Twitter responded to Elon Musk's offer to buy the company for over $40 billion earlier this week by adopting a policy known in the investing world as a "poison pill," which would allow Twitter shareholders to buy additional shares at a discount, effectively diluting Musk's stake and preventing him from reaching a majority ownership status.

"The Rights Plan will reduce the likelihood that any entity, person or group gains control of Twitter through open market accumulation without paying all shareholders an appropriate control premium or without providing the Board sufficient time to make informed judgments and take actions that are in the best interests of shareholders," Twitter said in a statement.

Musk announced earlier this month that he had acquired a stake of just over 9 percent in the company, and later said he had decided not to take a seat on Twitter's board of directors, but wanted his thoughts on the company to be heard. The SpaceX and Tesla boss also revealed that he had made a $43 billion offer to buy the company, claiming it needed to be "transformed."

The "Limited Duration Shareholder Rights Plan" would take effect if Musk or another shareholder reached an ownership stake of about 15 percent or more of Twitter's current stock in a transaction that is not approved by Twitter's board of directors. If that happens, the company's other shareholders would be able to buy additional shares at a discounted price, a practice in investing that is commonly used to protect companies from hostile takeover attempts.

Twitter Elon Musk Poison Pill
Twitter has blocked the offer from Elon Musk to buy the company by adopting a business defense strategy commonly called a "poison pill." Above, the Twitter logo is displayed on a banner outside the New York Stock Exchange (NYSE) on November 7, 2013, in New York City. Andrew Burton/Getty Images

"The Rights Plan does not prevent the Board from engaging with parties or accepting an acquisition proposal if the Board believes that it is in the best interests of Twitter and its shareholders," the statement said.

The announcement of Musk's offer earlier this week divided many on the social media platform, as conservatives weighed in with their opinions that Musk could help bring "free speech" back to the platform.
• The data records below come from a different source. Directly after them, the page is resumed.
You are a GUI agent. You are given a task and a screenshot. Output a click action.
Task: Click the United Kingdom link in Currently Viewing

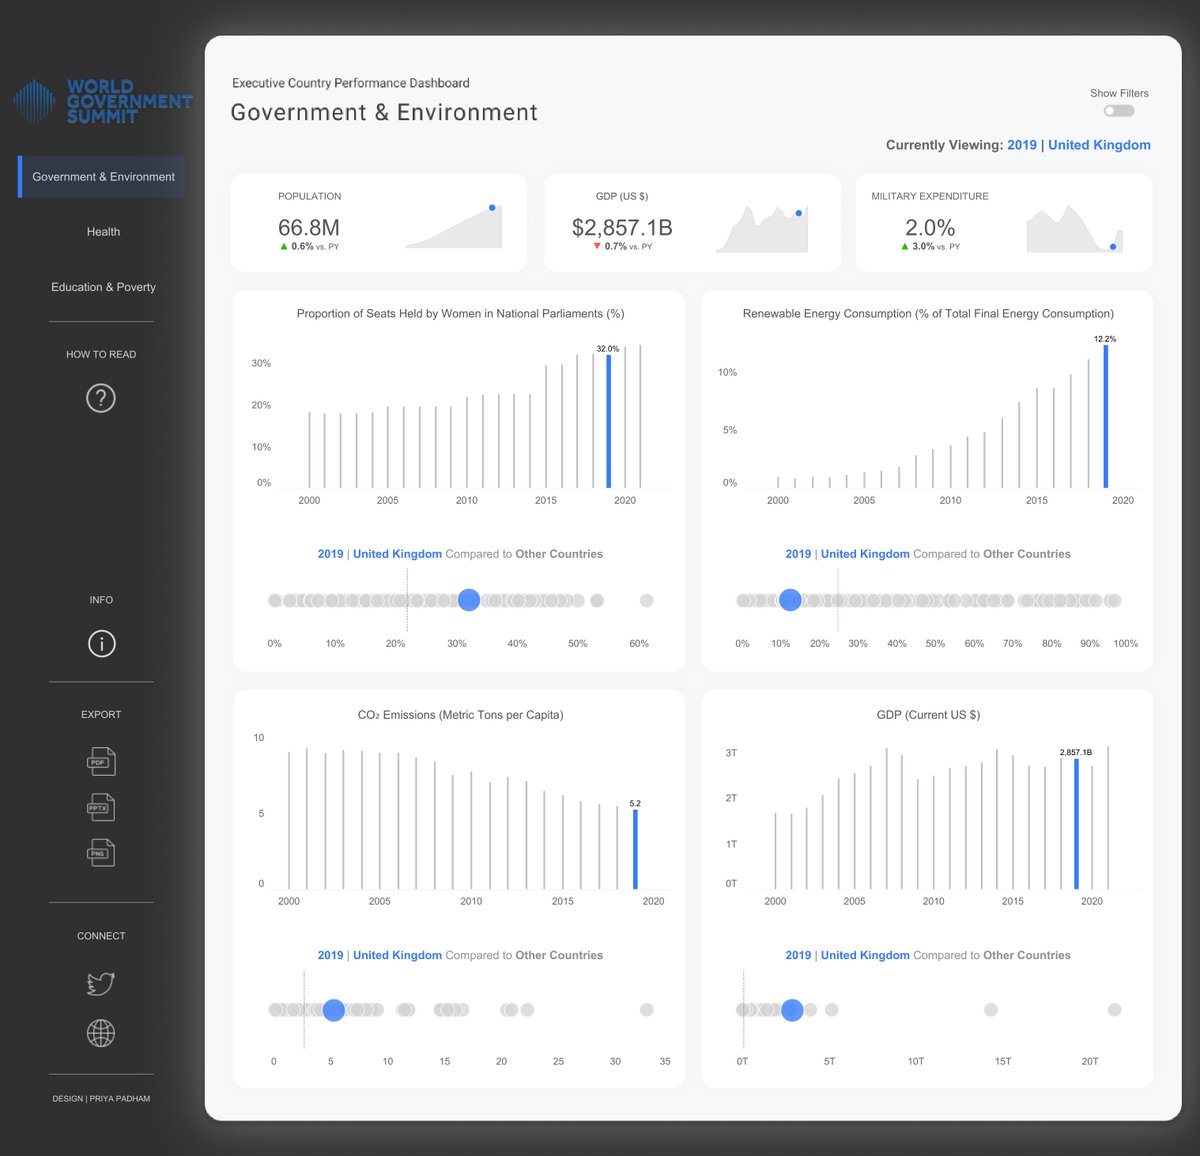1099,145
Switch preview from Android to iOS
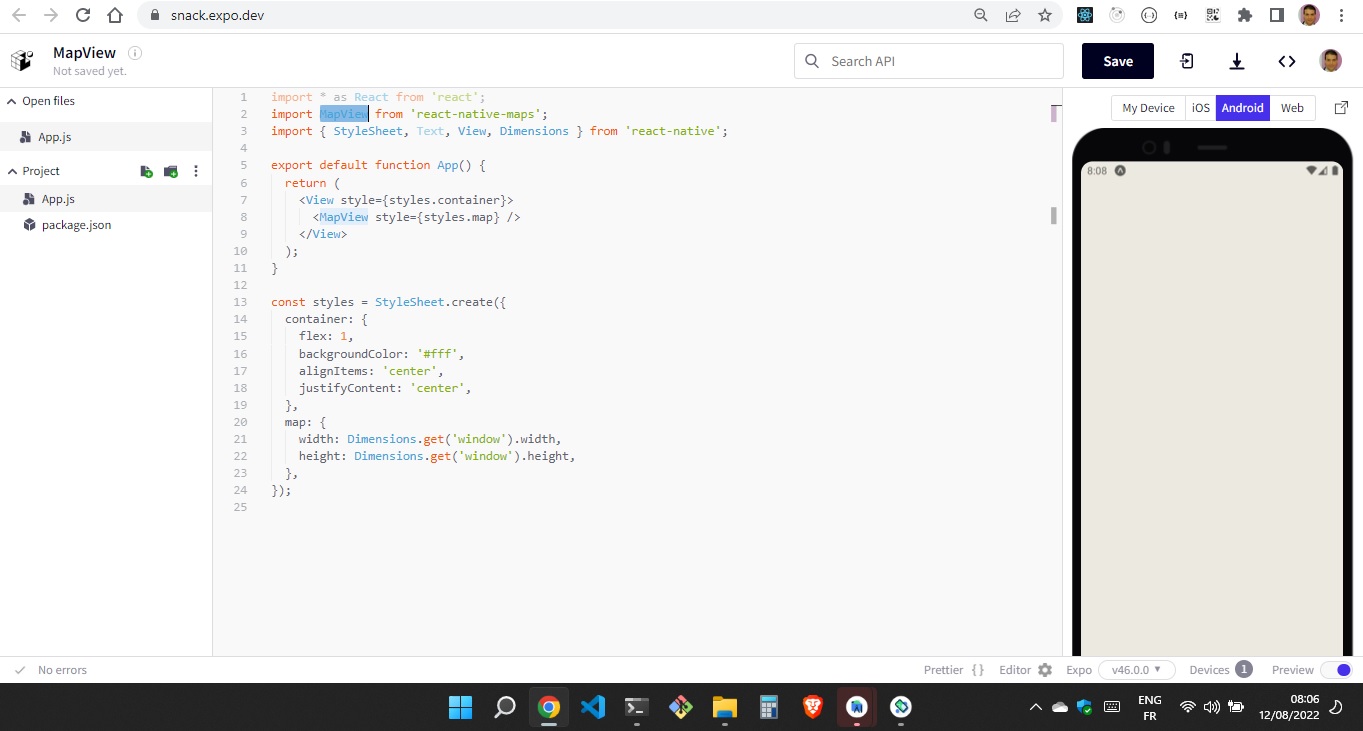The width and height of the screenshot is (1363, 731). pos(1200,107)
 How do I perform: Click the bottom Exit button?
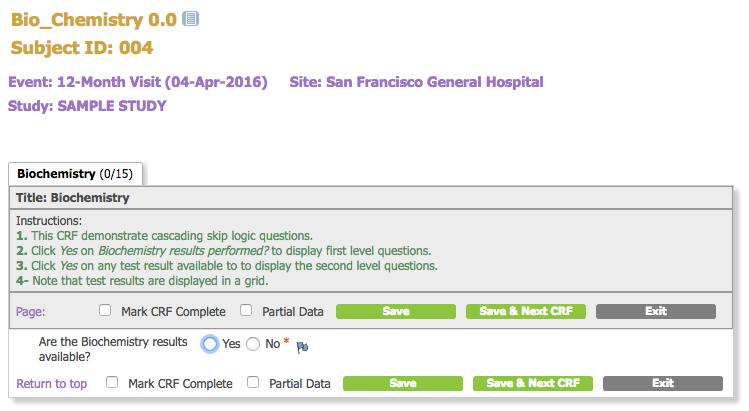662,383

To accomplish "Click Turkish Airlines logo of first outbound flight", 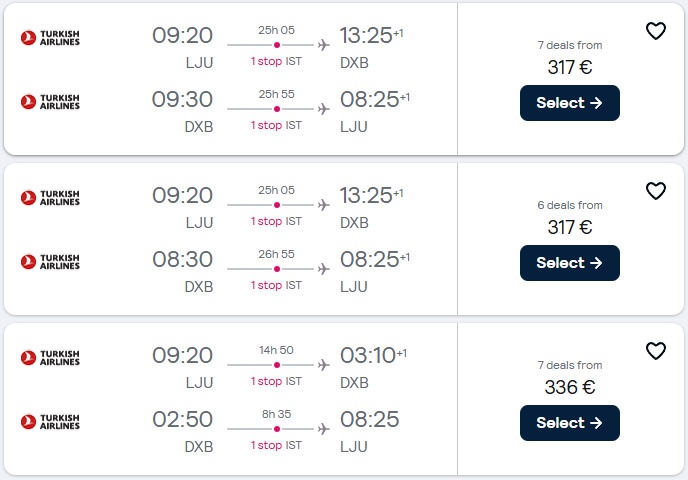I will 50,38.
Meanwhile, others expressed concerns that Musk's commitment to "free speech" could mean the reintroduction of figures like former President Donald Trump, who was banned from the platform last year in the wake of the U.S. Capitol riot, and the relaxing of rules against things like hate speech or discriminatory content.

In the days since Musk announced his purchases of Twitter stock, investment management company The Vanguard Group said it had increased its shares of the company to just over 10 percent, becoming the largest overall shareholder over Musk's 9.2 percent, Business Insider reported.

Musk is still the largest individual shareholder, followed by Twitter co-founder and former CEO Jack Dorsey. He said during a Q&A session at TED 2022 on Thursday that he has a "plan B" if his takeover attempt did not work, but did not elaborate on what that plan could be.

In response to a Thursday tweet that alleged Twitter's board would be acting in opposition to the financial interests of shareholders by refusing his offer, Musk agreed and said it would be "utterly indefensible" for his offer to not be put to a shareholder vote.

While Musk has said he can "technically afford" to buy Twitter at his previous offer, it's not currently known how much of Musk's fortune could be made liquid if he wanted to increase his offer or attempt a costly takeover.

The "poison pill" plan was agreed upon by Twitter's board to apply through April 14, 2023.

Update 4/15/22, 2:25 p.m. ET: This story was updated with additional information.

Update 4/15/22, 1:30 p.m. ET: This story was updated with additional information.